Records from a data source

○ ○ ○ ○ ○ ○ ○

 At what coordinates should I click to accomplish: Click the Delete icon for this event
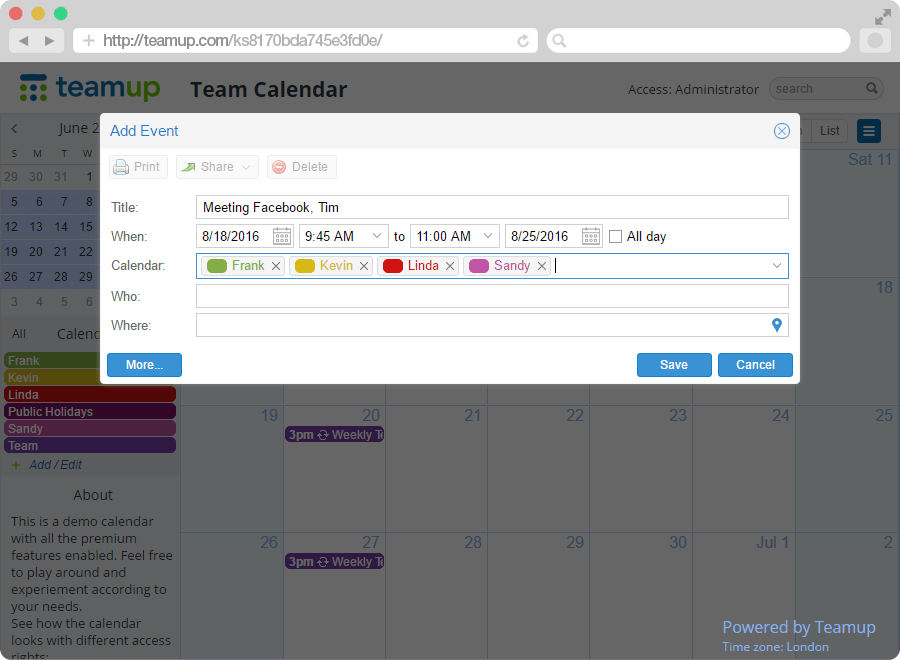300,166
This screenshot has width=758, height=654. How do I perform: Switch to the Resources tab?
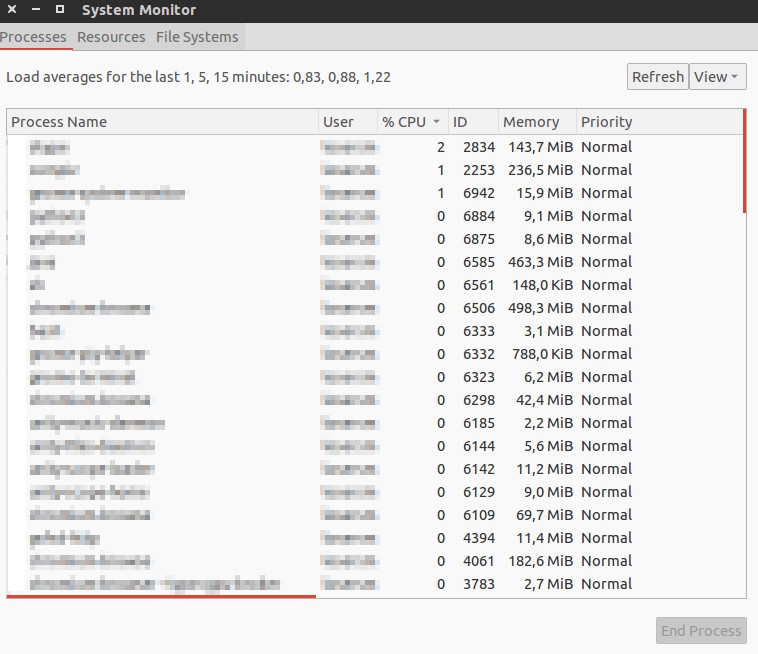click(111, 37)
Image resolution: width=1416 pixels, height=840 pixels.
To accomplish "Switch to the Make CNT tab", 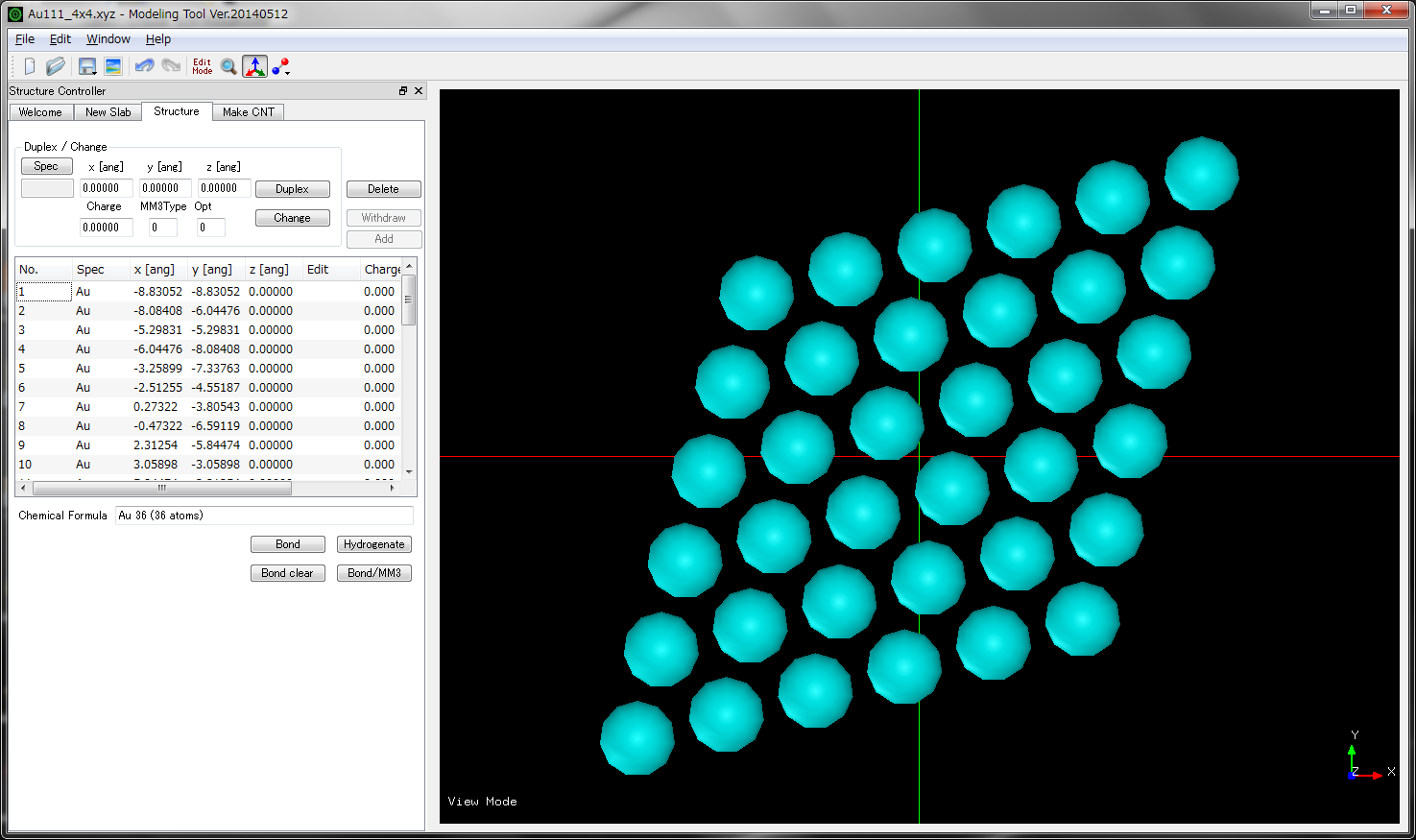I will point(248,112).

○ ○ ○ ○ ○ ○ ○

PROBLEM: Give again, word for word, every line from the top of the entries above to the line holding "Image resolution: width=1416", both included. Leave the pictures out.

SOLUTION BELOW:
 At what coordinates should I click to accomplish: Click the Delete icon for this event
300,166
This screenshot has width=758, height=654. How do I perform: Switch to the Resources tab?
click(111, 37)
Image resolution: width=1416 pixels, height=840 pixels.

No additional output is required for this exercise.